Connected network device monitoring—You can monitor the status of the network devices connected to the JIMS server, including:
SRX Series devices
Event log sources, which can be Microsoft Active Directory domain controllers or Exchange servers
User information sources, which can be Microsoft Active Directories
Domain PC probes to user devices
System logging—For troubleshooting purposes, Juniper Identity Management Service is installed with a default log called
jims_yyyymmdd_nnnnn.log, which is stored in
\Program Files (x86)\Juniper Networks\Juniper Identity Management Service\logs. For example, a default log can be called: jims_20170707_00000. The log includes the following event types:
System—Configuration, administration, and system-level events
Client—HTTPS/HTTP GET requests from and HTTPS/HTTP POST submissions to the SRX Series devices
Event source—User and device login events per Active Directory domain controller and Exchange server
Info source—Active Directory events
PC probe—PC probe requests per set of administrative credentials
Sessions—Internal session finite state machine (FSM) transitions and internal cache events for domains, sessions, users, devices, and groups
Logging levels for each component can be set to:
Error—Critical events affecting the entire system
Warning—Unexpected per-transaction events
Standard—Minimal logging for a concise view of transaction flows
Detail—Detailed logging for a broader view of transaction flows
Debug—Most detailed logging level for troubleshooting
Each logging level includes events from the previous levels.

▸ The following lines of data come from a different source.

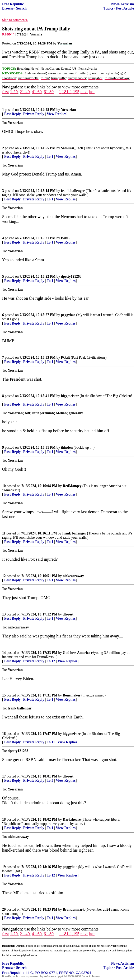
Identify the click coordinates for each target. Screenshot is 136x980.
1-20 (14, 92)
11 (4, 533)
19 (4, 867)
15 (4, 695)
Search (21, 8)
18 (4, 819)
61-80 (49, 92)
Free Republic (13, 4)
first (6, 92)
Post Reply (12, 114)
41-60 (36, 92)
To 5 (50, 780)
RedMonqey (72, 486)
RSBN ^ (8, 34)
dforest (68, 614)
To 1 (50, 156)
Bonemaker (71, 695)
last (92, 92)
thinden (67, 447)
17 (4, 776)
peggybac (68, 315)
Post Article (125, 8)
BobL (65, 238)
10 (4, 486)
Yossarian (68, 110)
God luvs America (76, 652)
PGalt (65, 358)
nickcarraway (73, 576)
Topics (108, 8)
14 (4, 652)
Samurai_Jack (72, 148)
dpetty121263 (71, 277)
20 (4, 909)
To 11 (51, 742)
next (84, 92)
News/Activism (122, 4)
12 (4, 576)
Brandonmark (74, 909)
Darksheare (72, 819)
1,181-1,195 (69, 92)
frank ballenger (73, 191)
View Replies (57, 114)
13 (4, 614)
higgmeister (70, 396)
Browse (8, 8)
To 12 (51, 661)
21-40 (25, 92)
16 (4, 733)
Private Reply (34, 114)
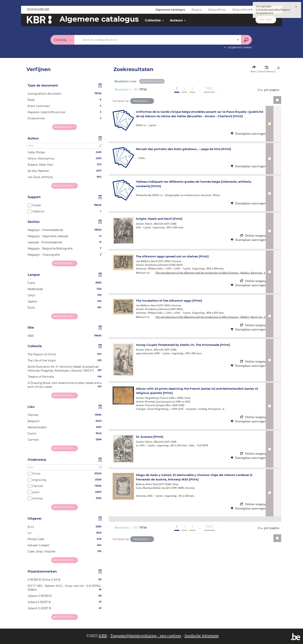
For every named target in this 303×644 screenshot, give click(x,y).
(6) (64, 263)
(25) (65, 186)
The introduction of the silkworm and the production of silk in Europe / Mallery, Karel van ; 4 (210, 273)
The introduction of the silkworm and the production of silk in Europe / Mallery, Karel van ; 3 (210, 317)
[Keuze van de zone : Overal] (63, 40)
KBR (103, 636)
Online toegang (253, 236)
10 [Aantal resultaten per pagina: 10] (259, 90)
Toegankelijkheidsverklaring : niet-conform (146, 636)
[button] (65, 94)
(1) (64, 127)
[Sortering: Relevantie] (142, 101)
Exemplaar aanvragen (248, 134)
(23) (65, 316)
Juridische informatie (201, 636)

High availability—JIMS servers can be configured in a primary and secondary server configuration on SRX Series devices running Junos OS Release 15.1X49-D100, 17.4R1, or a later release. The SRX Series devices send HTTPS queries to the primary JIMS server and fall back to the secondary server when queries to the primary server fail. The SRX Series devices probe the primary server and revert back to it when it becomes available again.
OpenSSL release 1.0.2n—With JIMS Release 1.0.2, the JIMS server now utilizes release 1.0.2n of the OpenSSL toolkit.